# NASA Plumbrook



## cast-off (Apr 14, 2005)

My friend got drawn for Dec. 10. Sector 25 and is taking me as hunting partner. I have applied for at least 30 years and have never been drawn, he's been drawn 3 times. 2 at ravenna and this one. I went both times to Ravenna, and it was thick cover and rugged. Is Plumbrook the same way? Is it swampy or brush and woods?


----------



## Flathead76 (May 2, 2010)

That's a good sector if you have the sectors around you being hunted. There is a single bunker in the center of that section. The ladder to get on top of it is all rusted out. Bring a section of dock line to make yourself a step to get on top of it. A nice camp chair would make for a comfy all day sit. There is also a power line that runs on the east side of the sector. Sector 19 to the north is so thick that you would have a hard time kicking a cat through it. That's where most of your deer will come from. Your route driver for that zone is as lazy as it gets. He hates the hunts because he has to work saturdays. You will not get much help from him like you do the other zone drivers.


----------



## cast-off (Apr 14, 2005)

Flathead76 said:


> That's a good sector if you have the sectors around you being hunted. There is a single bunker in the center of that section. The ladder to get on top of it is all rusted out. Bring a section of dock line to make yourself a step to get on top of it. A nice camp chair would make for a comfy all day sit. There is also a power line that runs on the east side of the sector. Sector 19 to the north is so thick that you would have a hard time kicking a cat through it. That's where most of your deer will come from. Your route driver for that zone is as lazy as it gets. He hates the hunts because he has to work saturdays. You will not get much help from him like you do the other zone drivers.


----------



## cast-off (Apr 14, 2005)

Thanks sounds like a plan. I'm going to keep this info to me I wont tell my hunting partner. lol . He will probably look at me funny when I take the rope out my pack


----------



## Flathead76 (May 2, 2010)

cast-off said:


> Thanks sounds like a plan. I'm going to keep this info to me I wont tell my hunting partner. lol . He will probably look at me funny when I take the rope out my pack


When you get on top of that bunker you have a nice thick 100 yard pocket to your west that you can shoot.


----------



## OutdoorMediaCo (Sep 6, 2016)

cast-off said:


> My friend got drawn for Dec. 10. Sector 25 and is taking me as hunting partner. I have applied for at least 30 years and have never been drawn, he's been drawn 3 times. 2 at ravenna and this one. I went both times to Ravenna, and it was thick cover and rugged. Is Plumbrook the same way? Is it swampy or brush and woods?

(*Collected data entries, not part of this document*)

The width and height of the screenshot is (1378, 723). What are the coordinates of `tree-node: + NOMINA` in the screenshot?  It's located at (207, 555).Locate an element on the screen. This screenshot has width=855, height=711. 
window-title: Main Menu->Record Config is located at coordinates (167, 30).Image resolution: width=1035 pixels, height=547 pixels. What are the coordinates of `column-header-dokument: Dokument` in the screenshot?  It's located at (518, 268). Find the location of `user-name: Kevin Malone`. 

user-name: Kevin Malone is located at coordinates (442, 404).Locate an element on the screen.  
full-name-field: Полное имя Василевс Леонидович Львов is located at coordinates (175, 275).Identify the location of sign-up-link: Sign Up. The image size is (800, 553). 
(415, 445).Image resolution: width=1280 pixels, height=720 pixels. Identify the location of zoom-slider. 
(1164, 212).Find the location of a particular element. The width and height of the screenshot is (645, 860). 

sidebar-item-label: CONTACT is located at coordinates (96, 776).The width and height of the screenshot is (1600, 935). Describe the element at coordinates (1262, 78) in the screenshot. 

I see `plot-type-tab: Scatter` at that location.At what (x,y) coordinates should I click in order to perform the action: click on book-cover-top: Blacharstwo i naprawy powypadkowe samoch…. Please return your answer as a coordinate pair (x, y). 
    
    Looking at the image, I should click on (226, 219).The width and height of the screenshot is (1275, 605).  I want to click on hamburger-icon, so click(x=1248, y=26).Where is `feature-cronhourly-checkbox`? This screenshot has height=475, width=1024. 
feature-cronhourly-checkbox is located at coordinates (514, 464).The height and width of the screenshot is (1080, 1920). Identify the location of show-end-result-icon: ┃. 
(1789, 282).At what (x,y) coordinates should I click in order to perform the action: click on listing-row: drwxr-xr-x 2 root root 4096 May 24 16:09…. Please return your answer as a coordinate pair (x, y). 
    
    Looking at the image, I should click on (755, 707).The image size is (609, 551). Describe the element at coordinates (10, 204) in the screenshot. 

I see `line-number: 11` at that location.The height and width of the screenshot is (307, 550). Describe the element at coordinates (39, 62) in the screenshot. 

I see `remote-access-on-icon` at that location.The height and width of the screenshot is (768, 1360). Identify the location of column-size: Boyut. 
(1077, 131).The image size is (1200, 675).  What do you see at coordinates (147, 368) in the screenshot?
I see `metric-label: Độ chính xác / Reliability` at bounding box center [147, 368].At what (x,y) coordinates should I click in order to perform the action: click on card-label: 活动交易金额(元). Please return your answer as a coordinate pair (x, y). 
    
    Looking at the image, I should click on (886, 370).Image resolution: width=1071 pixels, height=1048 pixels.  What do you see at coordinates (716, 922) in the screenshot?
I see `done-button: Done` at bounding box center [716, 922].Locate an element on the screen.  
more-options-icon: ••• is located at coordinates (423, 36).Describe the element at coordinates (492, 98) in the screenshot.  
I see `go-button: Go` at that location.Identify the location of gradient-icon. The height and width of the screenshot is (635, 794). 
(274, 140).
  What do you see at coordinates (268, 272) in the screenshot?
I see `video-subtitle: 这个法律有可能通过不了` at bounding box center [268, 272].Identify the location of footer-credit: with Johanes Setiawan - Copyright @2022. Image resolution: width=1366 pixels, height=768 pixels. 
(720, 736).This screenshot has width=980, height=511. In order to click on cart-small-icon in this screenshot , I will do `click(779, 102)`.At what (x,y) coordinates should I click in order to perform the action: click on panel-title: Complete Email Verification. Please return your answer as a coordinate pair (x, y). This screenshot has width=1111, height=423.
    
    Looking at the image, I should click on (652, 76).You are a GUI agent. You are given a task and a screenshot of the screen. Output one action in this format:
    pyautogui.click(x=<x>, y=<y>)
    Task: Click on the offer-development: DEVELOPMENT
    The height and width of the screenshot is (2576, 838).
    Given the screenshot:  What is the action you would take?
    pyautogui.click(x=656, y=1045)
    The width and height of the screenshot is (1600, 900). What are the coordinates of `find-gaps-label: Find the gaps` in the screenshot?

Does it cost money to apply? 30 years without drawing seems like a poorly designed program. We're talking deer not sheep Moose or trophy elk.


----------



## Flathead76 (May 2, 2010)

OutdoorMediaCo said:


> Does it cost money to apply? 30 years without drawing seems like a poorly designed program. We're talking deer not sheep Moose or trophy elk.


The drawing for draw hunts happens during the summer. I believe the deadline is the end of July. You pay 3 dollars to apply for each hunt that you are interested in. You can only apply once for each hunt per year. Some of the hunts like Ottawa gun or Honda trc Marysville gun have rediculous odds. Others like plumbrook and mosquito have better odds. I used to apply for all of them and have been very lucky to hunt most of them. Now that I live in an area that has plenty of deer I no longer apply for them.


----------



## cast-off (Apr 14, 2005)

I was pleasantly surprised at the amount of deer I saw yesterday. Although I only got a nice mature doe,i saw three nice trophy size bucks. Two of the bucks ran past me about 40 yards at full speed. I mean they were hauling the mail. The other was a nice wide 10 point going trough the thickest stuff you ever saw out of range of my shotgun. My friend also shot a doe. He said he didn't even see a buck. My advice to any one who goes is to have one person sit and the other move around. If people are moving in all the sectors then the deer keep moving. If not they hang up in the thickest stuff never come out. It was fun and I hope I get to go again.


----------